In America, presidents end speeches with, "God bless you." In the U.K. last week, Prime Minister Tony Blair ended a big speech with: "I know it will be rubbished in certain quarters." Mr. Blair's subject was the media.

Rubbished it was.

Simon Jenkins of the Sunday Times smashed a bottle of printer's bile against the wall and dumped the following shards on Mr. Blair's head: Only by "dismantling their footling reputations and hounding them from pillar to post will we ever get a noose round their necks." "They" are the British political class and "we" the British press.

With a few exceptions, the fellows around London's newsrooms averred that the prime minister's criticism was, yes, rubbish. Perhaps the trashing flowed from the talk's most quoted line, that the media today is at times a "feral beast, just tearing people and reputations to bits."

In my experience, no subject triggers longer conversations around the U.S. now than "the media." People are fascinated by what's happening to newspapers, the role of cable TV and, of course, the Web. Most people I talk to about this are information junkies, a human compulsion that made newspapers possible. They know that technology is bending the information status quo and want to talk about whether the direction of change is for better or worse.

Mr. Blair said his subject was "how politics is reported" in the Internet age. Yes, the British and American media are distinct creatures, but I found Mr. Blair's comments sufficiently provoking on an important subject to warrant an airing here in the U.S.

Deep wells of energy are emptied daily in political or professional life now, says Mr. Blair, "coping with the media, its sheer scale, weight and constant hyperactivity. At points it literally overwhelms. Talk to senior people in virtually any walk of life today--business, military, public services, sport, even charities and voluntary organizations--and they will tell you the same." He says, "Any public service leader . . . will tell you not that they mind the criticism, but they have become totally demoralized by the completely unbalanced nature of it."

Mr. Blair's complaint about balance appears not to be about political bias, the normal media beef of American conservatives. Mr. Blair is a Laborite. Instead, Tony Blair seems to believe the media has become mostly melodrama: "Things, people, issues, stories, are all black and white. Life's usual grays are almost entirely absent. 'Some good, some bad'; 'some things going right, some going wrong.' These are concepts alien to much of today's reporting. It is a triumph or a disaster. A problem is a crisis. A setback is a policy in tatters."

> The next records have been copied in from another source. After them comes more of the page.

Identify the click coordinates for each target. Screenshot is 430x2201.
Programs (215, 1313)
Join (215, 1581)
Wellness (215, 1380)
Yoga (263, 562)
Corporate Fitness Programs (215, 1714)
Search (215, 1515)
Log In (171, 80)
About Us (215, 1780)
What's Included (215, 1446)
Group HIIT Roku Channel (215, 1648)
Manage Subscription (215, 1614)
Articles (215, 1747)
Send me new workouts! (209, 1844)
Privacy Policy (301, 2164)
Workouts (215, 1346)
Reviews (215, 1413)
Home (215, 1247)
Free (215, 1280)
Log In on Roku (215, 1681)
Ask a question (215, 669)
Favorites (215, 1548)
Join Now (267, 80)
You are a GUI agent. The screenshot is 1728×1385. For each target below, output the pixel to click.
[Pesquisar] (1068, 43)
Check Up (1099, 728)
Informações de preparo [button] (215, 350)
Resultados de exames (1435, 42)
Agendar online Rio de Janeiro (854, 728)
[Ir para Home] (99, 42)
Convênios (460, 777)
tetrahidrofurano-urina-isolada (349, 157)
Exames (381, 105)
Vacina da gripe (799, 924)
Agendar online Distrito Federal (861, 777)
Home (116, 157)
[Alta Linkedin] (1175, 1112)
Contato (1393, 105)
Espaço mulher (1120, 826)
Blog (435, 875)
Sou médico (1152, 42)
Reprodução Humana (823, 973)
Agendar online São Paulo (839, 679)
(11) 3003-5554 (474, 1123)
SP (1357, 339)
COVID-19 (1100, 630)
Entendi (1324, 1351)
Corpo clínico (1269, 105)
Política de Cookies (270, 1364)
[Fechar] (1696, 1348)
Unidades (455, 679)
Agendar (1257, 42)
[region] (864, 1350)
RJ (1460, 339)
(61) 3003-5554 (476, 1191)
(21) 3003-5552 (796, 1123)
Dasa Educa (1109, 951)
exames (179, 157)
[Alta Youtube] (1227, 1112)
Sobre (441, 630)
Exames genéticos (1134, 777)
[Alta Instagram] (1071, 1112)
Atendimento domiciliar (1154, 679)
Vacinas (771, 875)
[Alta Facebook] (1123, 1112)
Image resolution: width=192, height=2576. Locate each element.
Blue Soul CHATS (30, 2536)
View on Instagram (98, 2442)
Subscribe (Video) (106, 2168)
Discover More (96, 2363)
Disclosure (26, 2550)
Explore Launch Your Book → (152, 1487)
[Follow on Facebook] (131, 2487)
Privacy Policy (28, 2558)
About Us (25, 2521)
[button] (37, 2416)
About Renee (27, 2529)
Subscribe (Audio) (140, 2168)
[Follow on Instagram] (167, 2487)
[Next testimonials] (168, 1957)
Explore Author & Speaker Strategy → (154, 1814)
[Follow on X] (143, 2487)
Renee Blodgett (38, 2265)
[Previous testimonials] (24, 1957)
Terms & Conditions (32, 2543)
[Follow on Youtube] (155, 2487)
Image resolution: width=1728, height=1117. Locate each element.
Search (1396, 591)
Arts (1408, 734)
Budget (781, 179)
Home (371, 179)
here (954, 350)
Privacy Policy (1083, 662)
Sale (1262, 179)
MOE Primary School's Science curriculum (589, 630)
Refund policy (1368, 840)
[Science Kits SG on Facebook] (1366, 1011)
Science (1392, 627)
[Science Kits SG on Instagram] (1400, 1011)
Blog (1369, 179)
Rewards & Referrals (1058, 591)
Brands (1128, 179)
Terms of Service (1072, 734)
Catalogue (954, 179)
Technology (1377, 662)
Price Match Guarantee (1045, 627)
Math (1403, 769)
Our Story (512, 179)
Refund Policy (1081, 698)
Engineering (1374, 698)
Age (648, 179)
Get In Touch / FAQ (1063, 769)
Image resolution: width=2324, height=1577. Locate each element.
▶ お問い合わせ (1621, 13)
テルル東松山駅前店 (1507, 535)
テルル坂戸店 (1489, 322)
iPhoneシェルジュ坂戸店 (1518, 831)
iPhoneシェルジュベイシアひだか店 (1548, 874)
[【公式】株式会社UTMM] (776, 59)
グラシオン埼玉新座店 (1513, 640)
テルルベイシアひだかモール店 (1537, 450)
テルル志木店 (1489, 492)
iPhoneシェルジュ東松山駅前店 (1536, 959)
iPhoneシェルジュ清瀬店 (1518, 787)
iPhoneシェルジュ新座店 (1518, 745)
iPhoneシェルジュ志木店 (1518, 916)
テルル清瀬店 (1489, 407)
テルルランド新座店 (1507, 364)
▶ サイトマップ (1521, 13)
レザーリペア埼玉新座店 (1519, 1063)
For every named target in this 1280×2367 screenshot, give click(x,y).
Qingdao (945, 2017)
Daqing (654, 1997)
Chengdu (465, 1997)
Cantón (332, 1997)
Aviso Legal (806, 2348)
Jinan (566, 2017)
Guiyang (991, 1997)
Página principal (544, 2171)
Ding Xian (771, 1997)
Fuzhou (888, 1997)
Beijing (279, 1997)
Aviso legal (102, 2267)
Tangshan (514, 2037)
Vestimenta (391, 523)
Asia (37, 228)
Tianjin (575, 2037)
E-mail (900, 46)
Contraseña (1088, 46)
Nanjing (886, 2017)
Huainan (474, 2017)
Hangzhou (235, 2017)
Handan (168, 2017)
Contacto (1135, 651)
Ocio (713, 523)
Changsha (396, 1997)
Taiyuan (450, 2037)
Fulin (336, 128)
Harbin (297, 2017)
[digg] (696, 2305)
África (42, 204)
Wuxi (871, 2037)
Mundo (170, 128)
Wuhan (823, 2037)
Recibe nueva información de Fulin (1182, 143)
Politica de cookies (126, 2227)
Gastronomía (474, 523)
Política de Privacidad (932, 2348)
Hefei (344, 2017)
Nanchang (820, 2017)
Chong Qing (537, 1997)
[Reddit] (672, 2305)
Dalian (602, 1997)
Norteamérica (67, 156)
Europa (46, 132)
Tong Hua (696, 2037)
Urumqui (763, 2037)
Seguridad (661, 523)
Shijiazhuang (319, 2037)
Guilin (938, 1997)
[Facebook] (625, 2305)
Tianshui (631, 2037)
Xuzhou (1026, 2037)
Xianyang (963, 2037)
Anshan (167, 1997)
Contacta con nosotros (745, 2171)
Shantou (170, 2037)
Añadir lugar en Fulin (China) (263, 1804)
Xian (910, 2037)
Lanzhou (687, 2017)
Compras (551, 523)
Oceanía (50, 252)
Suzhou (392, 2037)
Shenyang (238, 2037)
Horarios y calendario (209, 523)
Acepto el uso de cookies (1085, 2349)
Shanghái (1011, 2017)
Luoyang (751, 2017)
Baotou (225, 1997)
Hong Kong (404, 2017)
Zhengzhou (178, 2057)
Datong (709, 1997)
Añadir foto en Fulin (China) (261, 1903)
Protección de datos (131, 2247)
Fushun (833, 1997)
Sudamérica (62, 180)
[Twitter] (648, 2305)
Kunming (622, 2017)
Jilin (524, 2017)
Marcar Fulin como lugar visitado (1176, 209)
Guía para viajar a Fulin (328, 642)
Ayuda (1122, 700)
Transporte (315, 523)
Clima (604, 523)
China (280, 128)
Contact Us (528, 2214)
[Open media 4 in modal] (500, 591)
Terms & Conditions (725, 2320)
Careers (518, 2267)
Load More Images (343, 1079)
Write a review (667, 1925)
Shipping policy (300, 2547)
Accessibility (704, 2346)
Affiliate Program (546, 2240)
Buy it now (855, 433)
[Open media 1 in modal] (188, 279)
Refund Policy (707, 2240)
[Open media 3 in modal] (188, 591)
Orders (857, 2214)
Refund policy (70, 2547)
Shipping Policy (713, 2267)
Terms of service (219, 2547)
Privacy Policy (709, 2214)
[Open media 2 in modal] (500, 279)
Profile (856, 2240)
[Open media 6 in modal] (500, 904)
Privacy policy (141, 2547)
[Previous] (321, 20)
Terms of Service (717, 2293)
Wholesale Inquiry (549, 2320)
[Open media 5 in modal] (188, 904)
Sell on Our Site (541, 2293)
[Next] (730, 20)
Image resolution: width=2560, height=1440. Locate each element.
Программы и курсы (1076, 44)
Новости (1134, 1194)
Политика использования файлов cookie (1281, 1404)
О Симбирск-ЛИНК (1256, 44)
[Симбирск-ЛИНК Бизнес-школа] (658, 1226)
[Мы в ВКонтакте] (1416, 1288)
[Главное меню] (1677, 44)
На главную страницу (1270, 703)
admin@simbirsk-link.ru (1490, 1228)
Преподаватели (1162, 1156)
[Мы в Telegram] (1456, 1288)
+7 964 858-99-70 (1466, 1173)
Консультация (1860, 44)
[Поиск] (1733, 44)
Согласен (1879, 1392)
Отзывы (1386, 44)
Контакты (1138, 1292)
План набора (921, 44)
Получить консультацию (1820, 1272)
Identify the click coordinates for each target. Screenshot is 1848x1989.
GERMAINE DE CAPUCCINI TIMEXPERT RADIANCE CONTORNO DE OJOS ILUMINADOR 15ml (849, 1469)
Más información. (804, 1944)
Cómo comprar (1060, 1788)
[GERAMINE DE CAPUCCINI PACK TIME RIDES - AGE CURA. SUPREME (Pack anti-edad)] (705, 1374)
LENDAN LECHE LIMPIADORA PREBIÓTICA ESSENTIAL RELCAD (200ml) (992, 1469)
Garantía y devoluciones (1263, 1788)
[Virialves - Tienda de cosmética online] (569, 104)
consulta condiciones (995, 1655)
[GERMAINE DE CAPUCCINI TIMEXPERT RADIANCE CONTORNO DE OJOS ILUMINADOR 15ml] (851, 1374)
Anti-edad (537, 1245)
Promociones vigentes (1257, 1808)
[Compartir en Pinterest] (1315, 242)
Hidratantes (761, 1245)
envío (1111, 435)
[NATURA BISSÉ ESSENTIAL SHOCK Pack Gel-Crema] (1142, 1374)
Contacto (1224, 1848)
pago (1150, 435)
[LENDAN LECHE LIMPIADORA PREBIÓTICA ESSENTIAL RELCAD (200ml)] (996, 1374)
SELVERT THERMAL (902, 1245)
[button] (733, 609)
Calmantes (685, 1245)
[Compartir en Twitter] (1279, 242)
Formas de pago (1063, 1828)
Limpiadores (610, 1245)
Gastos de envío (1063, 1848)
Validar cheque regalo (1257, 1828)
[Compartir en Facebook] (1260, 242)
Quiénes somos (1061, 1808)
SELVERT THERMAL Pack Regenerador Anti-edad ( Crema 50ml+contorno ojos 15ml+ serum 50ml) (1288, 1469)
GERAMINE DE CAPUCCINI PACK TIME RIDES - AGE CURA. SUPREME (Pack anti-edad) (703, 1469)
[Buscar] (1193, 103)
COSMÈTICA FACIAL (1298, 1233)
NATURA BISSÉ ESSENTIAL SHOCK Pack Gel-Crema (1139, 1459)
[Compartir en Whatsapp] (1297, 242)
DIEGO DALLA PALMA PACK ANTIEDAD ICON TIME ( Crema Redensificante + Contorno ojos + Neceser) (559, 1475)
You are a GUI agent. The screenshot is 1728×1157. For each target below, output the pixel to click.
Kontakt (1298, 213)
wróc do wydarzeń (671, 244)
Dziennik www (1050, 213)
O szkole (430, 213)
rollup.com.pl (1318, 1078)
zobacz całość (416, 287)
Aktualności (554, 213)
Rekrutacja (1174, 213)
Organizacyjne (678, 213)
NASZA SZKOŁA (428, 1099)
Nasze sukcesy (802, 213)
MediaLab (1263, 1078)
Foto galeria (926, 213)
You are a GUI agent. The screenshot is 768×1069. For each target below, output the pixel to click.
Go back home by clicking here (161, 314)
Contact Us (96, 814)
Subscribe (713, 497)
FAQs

In place of life's grays, he says, we now get political blood: "Attacking motive is far more potent than attacking judgment. It is not enough for someone to make an error, it has to be venal, conspiratorial. Watergate was a great piece of journalism, but there is a Ph.D. thesis all on its own to examine the consequences for journalism of standing one conspiracy up. What creates cynicism is not mistakes, it is allegations of misconduct."

...
I thought the most interesting reaction to Tony Blair's speech was how quickly the British media moved to prove his point. There is no humility in that crowd. There is plenty of arrogance. It is the combination of arrogance and willful ignorance that makes their feral attacks so unattractive and unpersuasive. They apparently need to ratchet up these characteristics to make their small points. The assumption of venality is also misplaced. President Bush and Tony Blair are not venal characters, but our enemies are and they are rarely ever presented as venal.